Excerpts from a dataset

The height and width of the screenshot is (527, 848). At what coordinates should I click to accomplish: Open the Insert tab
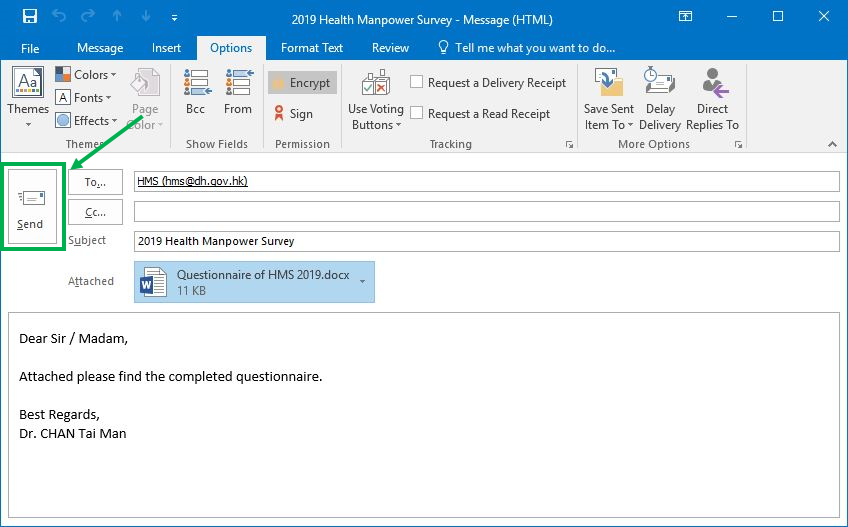[167, 48]
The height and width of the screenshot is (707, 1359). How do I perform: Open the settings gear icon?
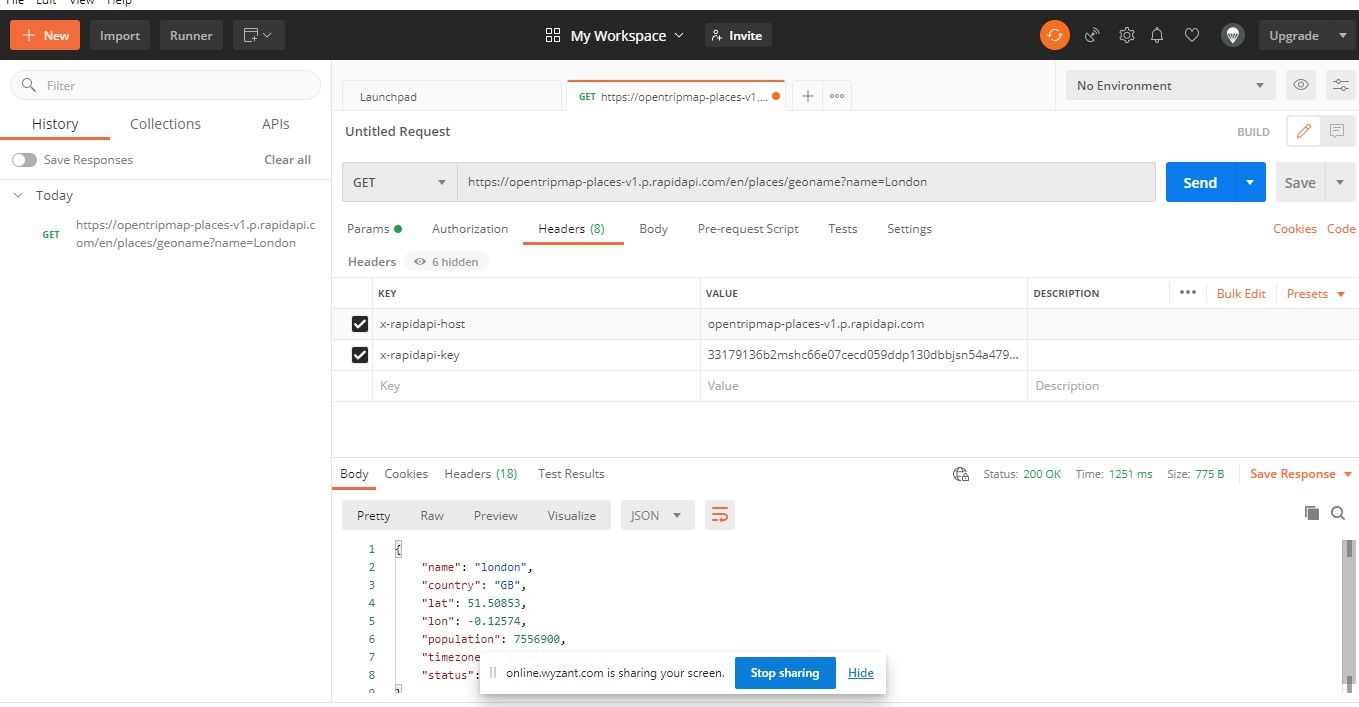(x=1126, y=35)
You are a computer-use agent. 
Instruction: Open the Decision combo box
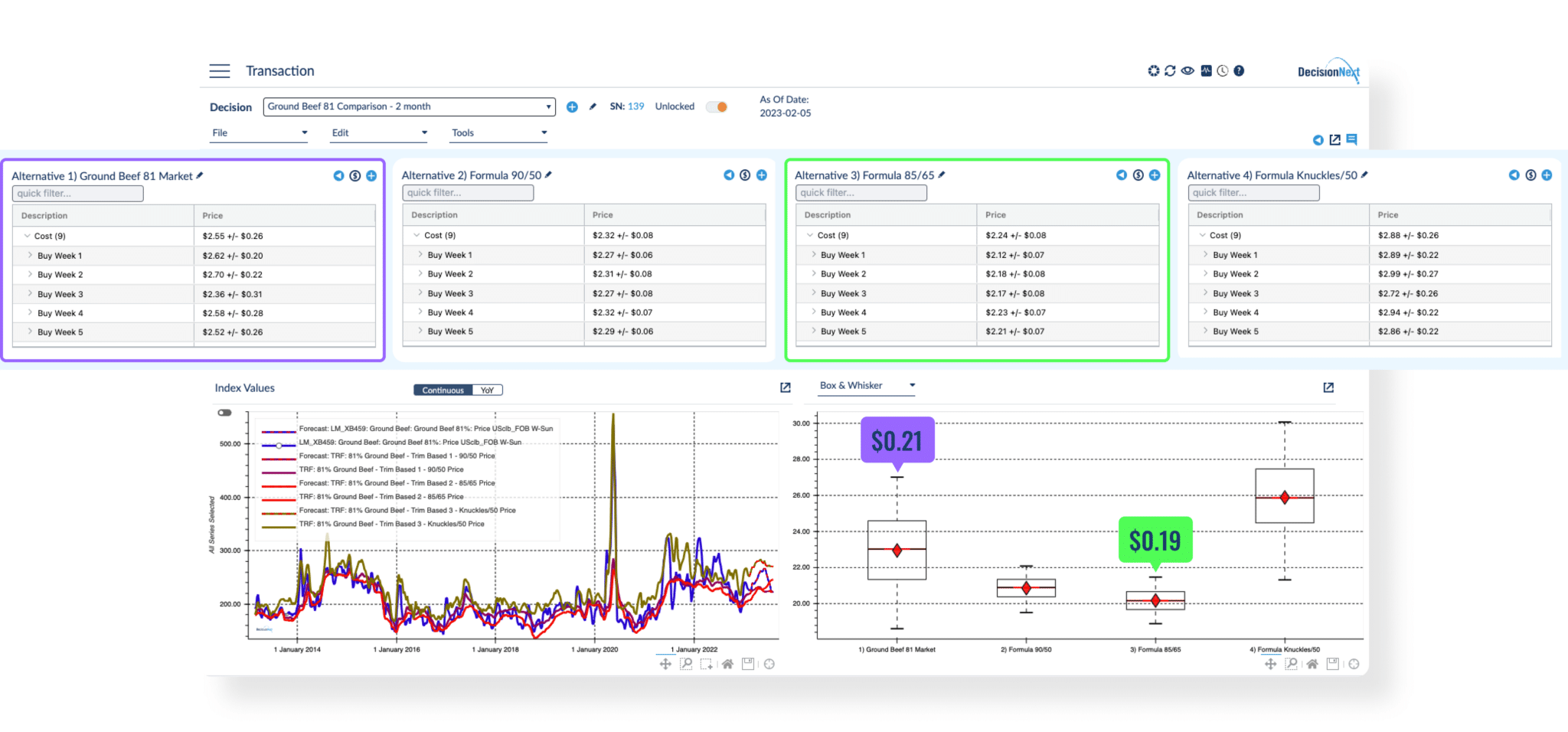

■ Task item
Restate the data above word for word. Skip every picture.

■ Output for this exercise
The height and width of the screenshot is (527, 848). At what coordinates should I click to accomplish: Open the Insert tab
[167, 48]
The height and width of the screenshot is (707, 1359). How do I perform: Open the settings gear icon?
(x=1126, y=35)
You are a computer-use agent. 
Instruction: Open the Decision combo box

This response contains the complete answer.